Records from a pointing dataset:
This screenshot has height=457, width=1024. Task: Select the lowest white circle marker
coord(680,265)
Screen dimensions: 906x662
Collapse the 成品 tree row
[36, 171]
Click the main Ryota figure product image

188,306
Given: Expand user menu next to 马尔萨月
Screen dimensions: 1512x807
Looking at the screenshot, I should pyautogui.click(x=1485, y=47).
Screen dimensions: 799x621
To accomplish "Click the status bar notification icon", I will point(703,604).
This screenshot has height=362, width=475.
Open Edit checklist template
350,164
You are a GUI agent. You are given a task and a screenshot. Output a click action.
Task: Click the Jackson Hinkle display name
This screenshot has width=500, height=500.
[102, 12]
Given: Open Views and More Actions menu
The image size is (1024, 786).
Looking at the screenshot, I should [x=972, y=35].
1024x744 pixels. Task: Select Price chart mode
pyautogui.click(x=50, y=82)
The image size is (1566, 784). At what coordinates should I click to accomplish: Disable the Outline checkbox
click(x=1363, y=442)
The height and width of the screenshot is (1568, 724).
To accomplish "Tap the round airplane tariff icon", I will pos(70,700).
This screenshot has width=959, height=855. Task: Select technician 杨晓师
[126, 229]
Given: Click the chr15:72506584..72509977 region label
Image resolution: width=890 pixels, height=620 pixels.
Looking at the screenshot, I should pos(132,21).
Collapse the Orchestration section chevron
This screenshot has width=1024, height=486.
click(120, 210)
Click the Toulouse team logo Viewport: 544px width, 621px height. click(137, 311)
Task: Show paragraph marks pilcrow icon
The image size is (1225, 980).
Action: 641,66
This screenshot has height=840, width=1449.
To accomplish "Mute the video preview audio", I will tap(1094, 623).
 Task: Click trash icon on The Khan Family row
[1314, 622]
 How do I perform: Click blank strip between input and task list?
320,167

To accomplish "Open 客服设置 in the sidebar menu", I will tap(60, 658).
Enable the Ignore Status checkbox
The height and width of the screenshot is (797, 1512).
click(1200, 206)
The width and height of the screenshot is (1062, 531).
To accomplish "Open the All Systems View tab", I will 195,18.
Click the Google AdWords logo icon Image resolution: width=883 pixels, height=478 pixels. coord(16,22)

▶ **Written exercise**
Pick out each line of the records above that contains the word "Open", matching case, and copy those lines.

▶ **Solution for this problem**
Open Edit checklist template
Given: Open Views and More Actions menu
To accomplish "Open 客服设置 in the sidebar menu", I will tap(60, 658).
To accomplish "Open the All Systems View tab", I will 195,18.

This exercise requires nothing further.